How Do I Start Selling Physical Products?

One of the big advantages of selling physical products is that they usually come with a high perceived value. In other words, you can charge more for them.

And here’s something else…

Selling physical information products, like books, tends to help establish you as an expert in your niche. That’s why people like speakers or politicians who are looking to be taken seriously often publish physical books.

So that brings us back to your question: just how, exactly, do you get started selling physical products? Here’s a crash course for you…

Step 1: Consider Which Products Will Convert Well

Not every digital product you own will convert well to a physical product. Ask yourself these questions:

  • Does the digital product have a lot of links? Links are useful and easy to click in a digital product. But when a physical product is full of links, it becomes an annoyance to the reader.
  • Does the digital product have a lot of graphics? If so, do these graphics need to be in color in order to convert well? Keep in mind that adding color to a physical product tends to significantly increase the cost of the product.

TIP: Keep in mind that graphics in physical products need to have a higher resolution than graphics in digital products. If you don’t have a copy of the graphic that’s suitable for printing, the end result is going to be poor.

  • Is it worth the cost to convert? Finally, you’ll need to calculate the cost to print a product, and compare it to how much the digital version goes for. Then you can decide if it’s worth the effort to convert and sell.

Once you decide which products will convert well, then move onto the next step…

Step 2: Pick a Platform

Now you need to figure out how you’re going to turn that digital product into a physical product. You’ll make this decision based on pricing, where you intend to sell the product, and how you intend to fulfill orders. Here are some good options:

  • com. If you intend to sell the product primarily on Amazon.com or through other bookstores, then this is one option to pursue.
  • com. This is a business that specializes in duplication and fulfillment of CDs, DVDs USBs, and a variety of information products (books, workbooks, etc). This is a good choice if you’re selling a home study course.
  • Check print shops. If you plan to print, store inventory and fulfill orders yourself, then you might check rates with your local print shops. You might also compare pricing by searching for print shops who accept orders online.
  • Use a print-on-demand service. There are a lot of print on demand services available, and the one you choose may depend on the type of book you’re selling, if you need distribution services, whether you want to order a large number to stock inventory, or whether you want customers to order through the service. Examples include Lulu.com. iUniverse.com, HillcrestMedia.com, and IngramContent.com’s Lightning Source service.
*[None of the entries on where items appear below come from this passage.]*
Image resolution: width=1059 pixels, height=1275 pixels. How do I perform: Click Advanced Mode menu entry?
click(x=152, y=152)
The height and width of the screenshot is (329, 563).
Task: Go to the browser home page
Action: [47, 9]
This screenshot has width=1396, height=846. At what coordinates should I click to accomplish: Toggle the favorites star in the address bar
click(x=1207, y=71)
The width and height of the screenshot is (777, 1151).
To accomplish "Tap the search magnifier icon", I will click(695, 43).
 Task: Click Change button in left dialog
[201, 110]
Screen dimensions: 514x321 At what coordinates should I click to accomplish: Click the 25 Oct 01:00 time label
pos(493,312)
Note: In some cases, you may decide to use multiple services. For example, if you do “back of the room” sales at seminars, then you may order several hundred copies of your book for these events. Meanwhile, you might also decide to go with a fulfillment service to take care of single orders from customers.

Step 3: Format Your Product

Now that you know which service you’re using, you’ll want to read their formatting guidelines. Keep in mind these guidelines vary across services, so getting your product set up for one service may not be the same as getting it set up for another service.

Keep these tips in mind:

  • Follow the guidelines carefully. Some services (such as CreateSpace) are very particular about how you format your book. Follow guidelines carefully to ensure your product turns out well.
  • Use high resolution graphics. You need to make sure your cover graphics as well as the graphics inside your product will convert well into print. For example, a graphic with 72 DPI may look good on the web, but you may need something close to 300 DPI for it to look good in print.
  • Check your links. Don’t use long links in physical books, because no one will take the time to type them in. Whenever possible, replace long links with short links.

A Few More Thoughts…

As mentioned, physical product tend to naturally carry a higher perceived value. If you’d like to really make as much money as possible with your physical product, then the best thing you can do is turn your premium products into physical products.